MATERIAL SUPPLIED
----

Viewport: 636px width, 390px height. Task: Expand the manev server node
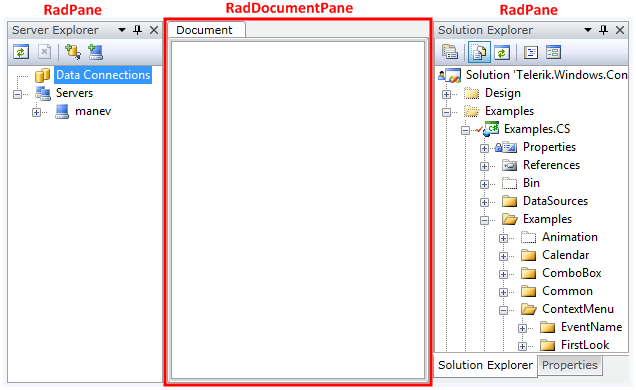[x=37, y=112]
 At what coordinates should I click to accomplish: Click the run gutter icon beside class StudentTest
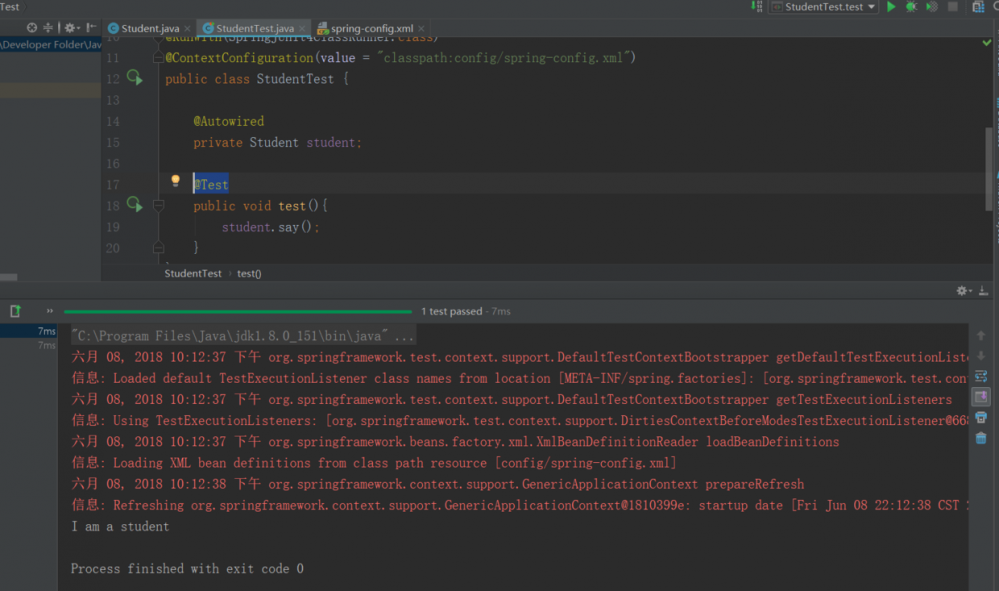point(135,78)
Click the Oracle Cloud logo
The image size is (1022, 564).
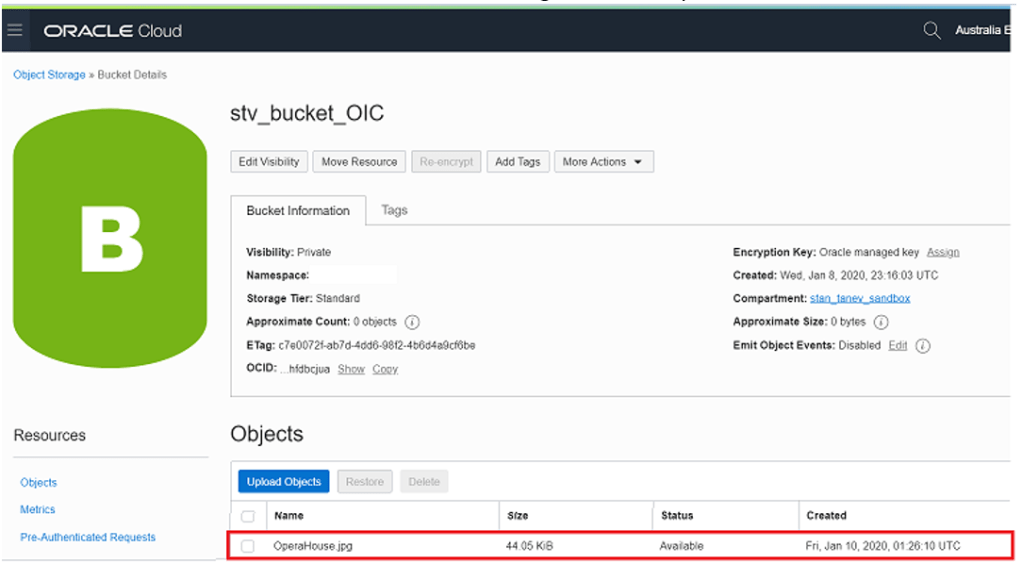(x=112, y=30)
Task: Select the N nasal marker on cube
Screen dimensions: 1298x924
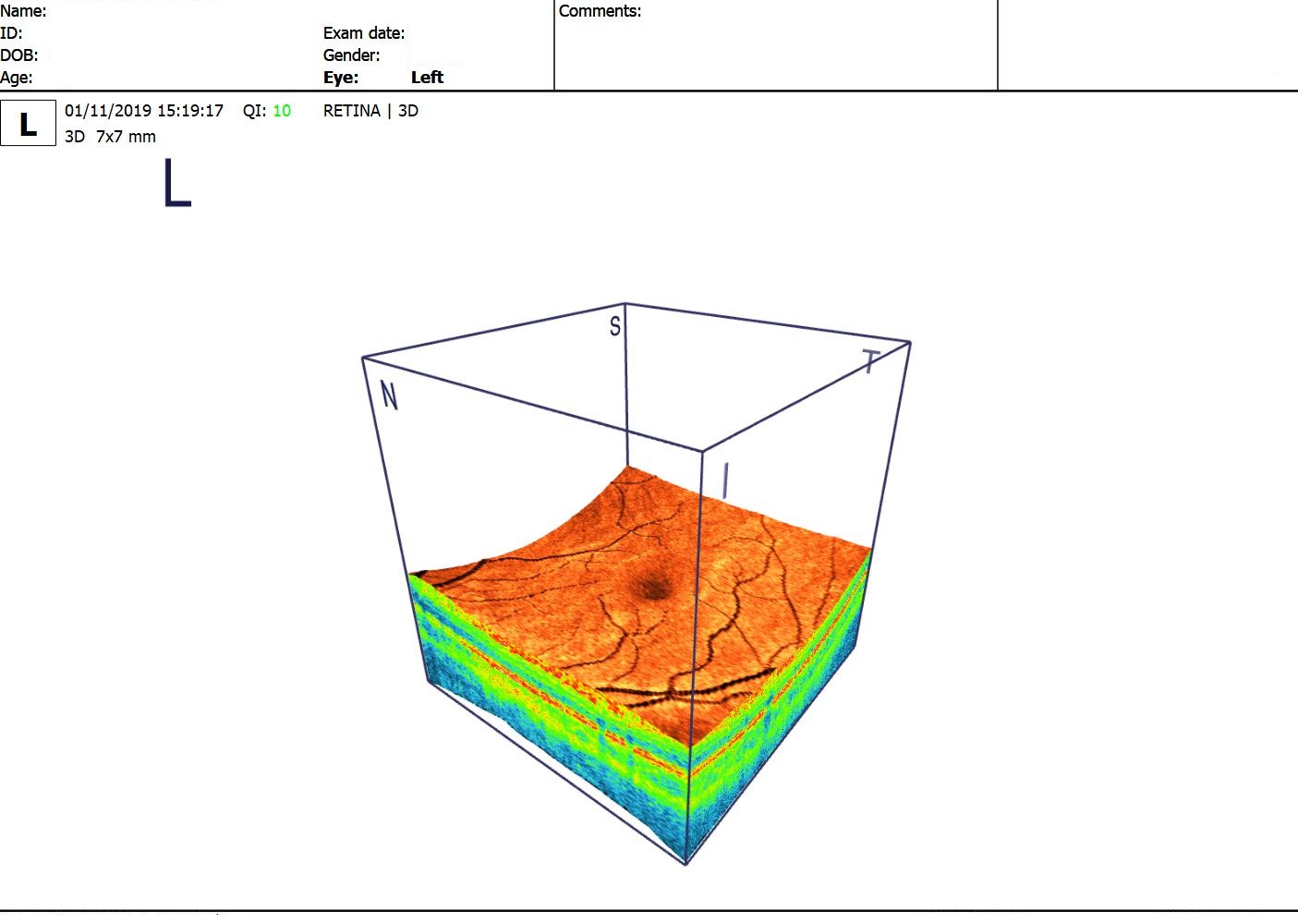Action: 389,396
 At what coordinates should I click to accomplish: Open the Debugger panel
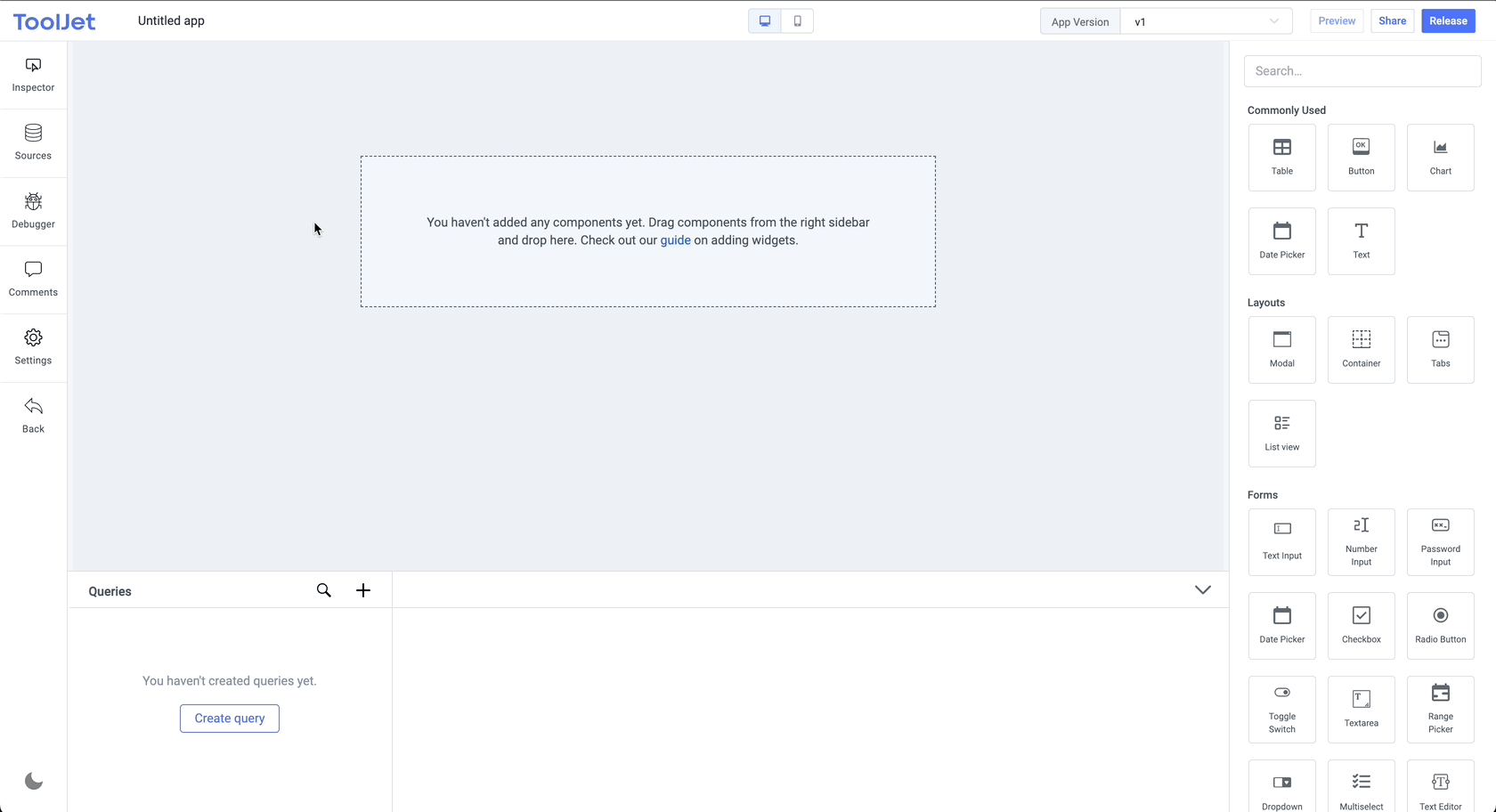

----

YOUR TASK
The lines from the one containing "Click the Oracle Cloud logo" through the last line of the records are what you should copy, word for word and nothing else, with pictures left out.

RESPONSE TO THIS TASK
Click the Oracle Cloud logo
The image size is (1022, 564).
(x=112, y=30)
Task: Select the N nasal marker on cube
Screen dimensions: 1298x924
Action: 389,396
 At what coordinates should I click to accomplish: Open the Debugger panel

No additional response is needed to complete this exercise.